Un extrait RNE ou un avis de situation SIRENE trop ancien ne prouve pas que la structure est encore active. Une entreprise peut avoir été radiée entre la date du document et le moment où vous le présentez.

La fraîcheur du justificatif limite ce risque pour le tiers qui vous accorde un crédit fournisseur ou signe un contrat avec vous.

Pour obtenir un document récent, retournez sur le portail guichet unique ou sur le site de l’INSEE et téléchargez une nouvelle version. Ces documents sont générés à la demande et comportent la date d’édition, ce qui suffit à justifier leur validité.

L’immatriculation INSEE ne suffit pas à elle seule pour exercer légalement

Immatriculé INSEE exercer légalement

C’est l’erreur la plus fréquente chez les créateurs : confondre l’immatriculation INSEE avec l’autorisation d’exercer.

Être immatriculé au répertoire SIRENE signifie que vous existez officiellement en tant qu’entité économique – pas que vous avez le droit de pratiquer toutes les activités que vous souhaitez.

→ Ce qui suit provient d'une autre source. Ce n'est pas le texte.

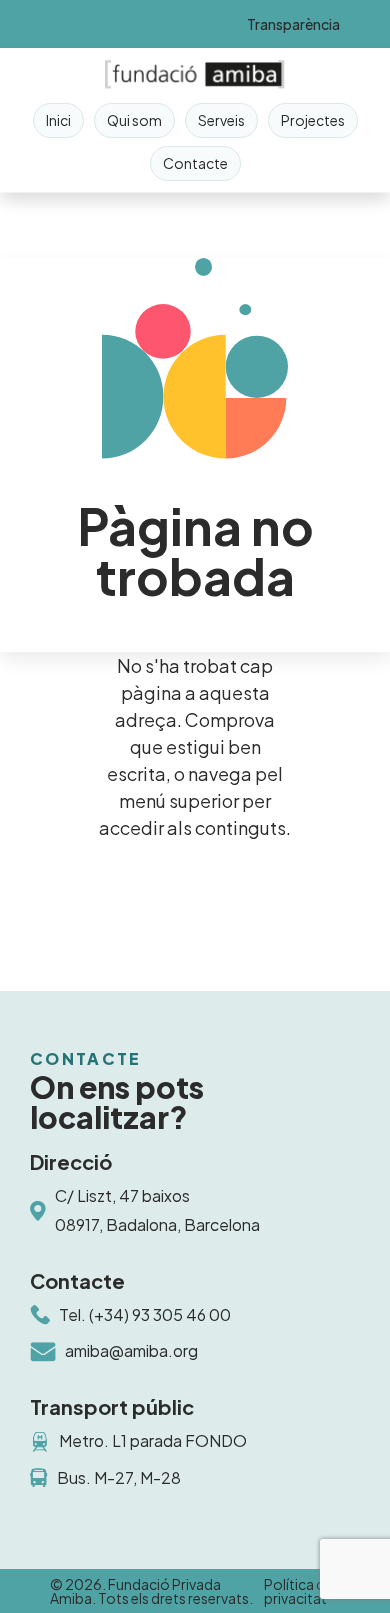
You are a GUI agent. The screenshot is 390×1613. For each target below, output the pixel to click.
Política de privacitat (298, 1591)
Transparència (293, 24)
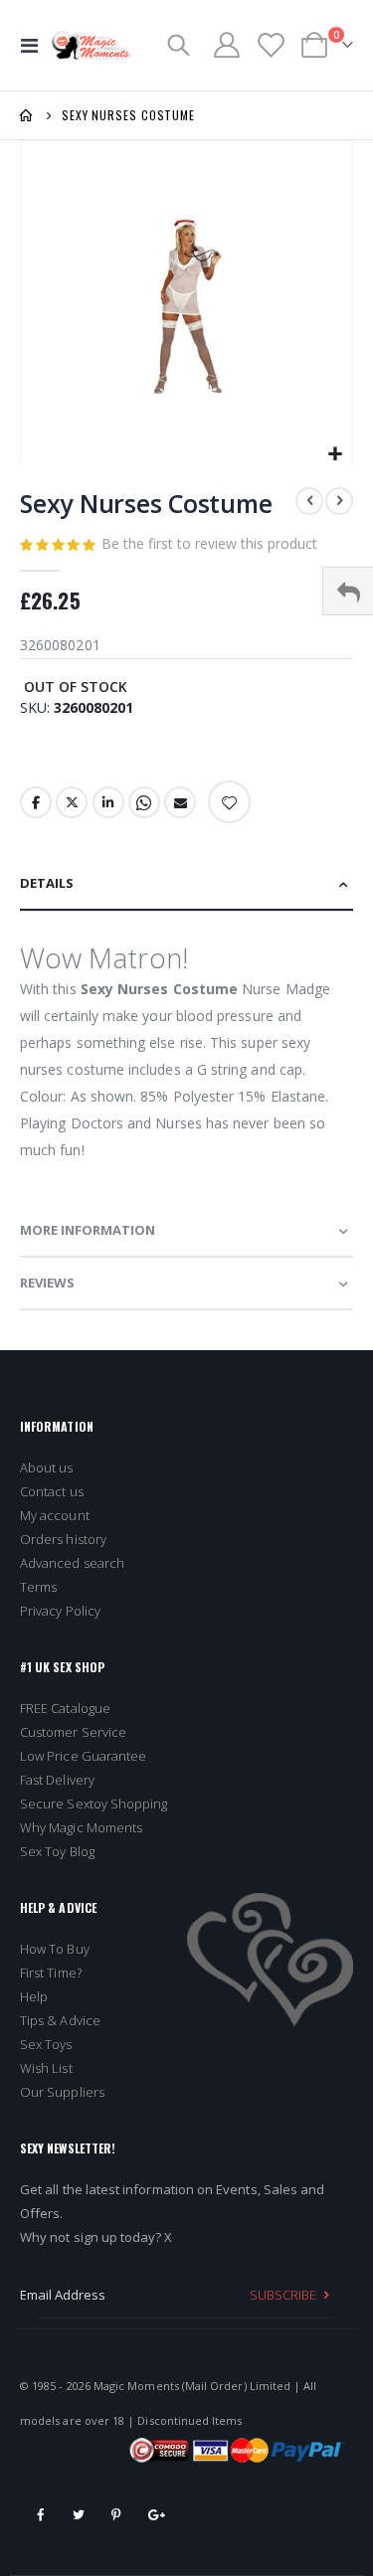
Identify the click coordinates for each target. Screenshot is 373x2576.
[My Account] (226, 45)
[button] (334, 454)
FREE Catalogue (65, 1708)
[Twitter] (78, 2514)
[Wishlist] (269, 45)
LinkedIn (108, 802)
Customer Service (73, 1732)
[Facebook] (41, 2514)
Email (180, 802)
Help (34, 1996)
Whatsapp (144, 802)
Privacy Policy (60, 1611)
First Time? (51, 1972)
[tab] (186, 884)
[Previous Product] (309, 501)
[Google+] (154, 2514)
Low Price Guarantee (83, 1756)
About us (47, 1467)
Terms (38, 1587)
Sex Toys (46, 2044)
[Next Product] (339, 501)
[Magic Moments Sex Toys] (91, 45)
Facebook (36, 802)
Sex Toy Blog (57, 1851)
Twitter (72, 802)
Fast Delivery (57, 1780)
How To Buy (55, 1949)
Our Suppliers (62, 2092)
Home (27, 115)
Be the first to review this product (209, 543)
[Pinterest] (116, 2514)
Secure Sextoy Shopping (93, 1803)
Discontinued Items (189, 2420)
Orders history (63, 1539)
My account (55, 1515)
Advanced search (72, 1563)
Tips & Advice (60, 2020)
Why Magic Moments (81, 1827)
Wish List (46, 2068)
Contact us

Selon votre secteur, d’autres obligations viennent s’ajouter :

  • Le Registre du commerce et des sociétés (RCS) pour les commerçants et la plupart des sociétés commerciales
  • Le Répertoire des métiers pour les artisans, avec parfois l’obligation de justifier d’une qualification professionnelle
  • Des autorisations sectorielles spécifiques : licence pour les débits de boissons, agrément pour les établissements d’accueil de jeunes enfants, certification pour les activités de sécurité privée ou de transport de personnes
  • Une assurance professionnelle obligatoire dans de nombreux métiers du bâtiment, de la santé ou du conseil juridique

L’immatriculation INSEE est le point de départ, pas la ligne d’arrivée. Avant de démarrer votre activité, vérifiez auprès de la Chambre de commerce, de la Chambre des métiers ou d’un conseiller juridique quelles obligations spécifiques s’appliquent à votre secteur.

Un numéro SIREN en poche ne protège pas d’une mise en demeure si vous exercez sans les autorisations requises. C’est une réalité que beaucoup découvrent trop tard – et qui peut coûter cher.